Karar sizin
Galatasaray'da yok şu, hayır o değil bu, tartışmaları arasında Başkan Polat, Rijkaard'ı paketleyip İstanbul'a getiriverdi. Bravo. Şöyle geçmişte dünya futbolunda "Kimler iyi futbolcu?" diye tur atarsanız, içlerinde Hollanda'lı Rijkaard'ı mutlaka görürsünüz. Anlayacağınız Rijkaard'ın futbolculuğu için söylenecek en güzel söz şudur: "Senin futbolunu sevmeyen ölsün." Sıra Rijkaard'ın teknik direktörlüğüne geldi. Hep beraber inceleyelim. Sonra da karara varalım. Tabii karar benim değil sizlerin olacaktır.
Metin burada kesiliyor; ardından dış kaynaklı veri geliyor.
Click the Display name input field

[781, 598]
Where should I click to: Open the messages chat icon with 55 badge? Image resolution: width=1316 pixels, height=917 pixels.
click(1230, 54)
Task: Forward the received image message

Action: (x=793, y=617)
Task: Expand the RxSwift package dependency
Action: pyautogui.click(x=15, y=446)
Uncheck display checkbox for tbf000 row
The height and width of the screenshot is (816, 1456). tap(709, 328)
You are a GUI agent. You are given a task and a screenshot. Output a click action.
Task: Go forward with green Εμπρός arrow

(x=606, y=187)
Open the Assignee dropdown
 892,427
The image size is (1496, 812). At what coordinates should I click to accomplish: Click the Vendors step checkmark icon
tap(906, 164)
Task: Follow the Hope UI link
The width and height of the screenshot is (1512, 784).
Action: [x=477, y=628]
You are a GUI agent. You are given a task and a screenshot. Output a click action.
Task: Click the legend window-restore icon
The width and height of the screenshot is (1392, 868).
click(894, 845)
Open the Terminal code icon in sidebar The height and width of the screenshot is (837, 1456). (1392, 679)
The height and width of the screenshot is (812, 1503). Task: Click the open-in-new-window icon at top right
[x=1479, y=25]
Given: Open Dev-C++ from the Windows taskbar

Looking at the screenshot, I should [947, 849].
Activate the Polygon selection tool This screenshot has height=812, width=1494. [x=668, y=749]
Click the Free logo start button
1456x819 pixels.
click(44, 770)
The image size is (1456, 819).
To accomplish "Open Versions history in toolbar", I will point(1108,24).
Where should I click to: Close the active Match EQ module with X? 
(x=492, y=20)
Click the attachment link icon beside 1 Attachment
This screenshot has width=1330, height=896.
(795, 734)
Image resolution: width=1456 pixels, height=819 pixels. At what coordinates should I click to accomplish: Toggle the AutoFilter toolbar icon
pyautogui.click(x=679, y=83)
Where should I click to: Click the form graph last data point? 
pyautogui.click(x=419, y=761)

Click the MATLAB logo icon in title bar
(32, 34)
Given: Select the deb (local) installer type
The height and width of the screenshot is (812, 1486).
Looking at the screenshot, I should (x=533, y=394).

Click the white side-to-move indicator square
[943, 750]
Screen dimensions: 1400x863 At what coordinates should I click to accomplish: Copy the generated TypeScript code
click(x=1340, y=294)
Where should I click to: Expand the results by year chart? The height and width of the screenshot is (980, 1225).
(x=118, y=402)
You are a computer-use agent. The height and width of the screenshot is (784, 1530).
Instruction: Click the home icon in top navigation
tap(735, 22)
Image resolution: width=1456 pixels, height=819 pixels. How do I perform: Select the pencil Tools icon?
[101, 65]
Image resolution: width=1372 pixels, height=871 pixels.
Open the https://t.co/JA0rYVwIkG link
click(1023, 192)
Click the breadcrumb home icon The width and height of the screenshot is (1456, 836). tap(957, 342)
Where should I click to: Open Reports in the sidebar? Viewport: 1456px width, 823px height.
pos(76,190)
Rijkaard, teknik direktörlük hayatına Hollanda Milli Takımı ile başladı. Portakal renkli milli takımın başında 22 maça çıktı. 8 galibiyet, 12 beraberlik, 2 mağlubiyet aldı. Rijkaard için ikinci durak Hollanda Ligi'ndeki Sparta Rotterdam takımı idi. Buradaki bilançosu ise şöyleydi. 34 maç, 4 galibiyet, 18 beraberlik, 12 yenilgi. Ve Rijkaard için Barcelona günleri ise oldukça uzun sürdü. 209 maç, 128 galibiyet, 43 beraberlik, 38 mağlubiyet.
Ya borç yükselirse!
Genel sonuca bakarsanız Rijkaard teknik direktörlük hayatında 265 maça çıkmış, 140 galibiyet almış, 73 maçta berabere kalmış, 52 maçta da mağlup olmuş. Hollandalı Teknik direktör futbol hayatında kazandığı kupaların hepsini Barcelona'yı çalıştırdığı 2003-2008 yılları arasında havaya kaldırmıştı. Bir defa Şampiyonlar Ligi şampiyonluğu, iki defa İspanya Süper Kupası ve iki defa da İspanya Lig şampiyonluğu... Şimdi herkes mutluluktan uçuyor. Kolay değil futbolda bir dünya markası Galatasaray'a hoca olmuştu. Günler mutlaka günleri kovalar. Zaman ise konuşulduğunda çok uzun ama içine girildiğinde her zaman insana çok kısa gelir. Ben görüşümü daha ilk gün yazmıştım. Skibbe, Galatasaray'a ufak geldi, Rijkaard ise büyük gelecektir. "Neden?" diyenlere cevabım şudur.. Rijkaard bu takımla hiçbir şey yapamaz. İstediği futbolcuların alınması ise borcun yüzde 50 artması demektir. Bu da borç içindeki Galatasaray'ın uçuruma atlayıp intihar etmesi demektir.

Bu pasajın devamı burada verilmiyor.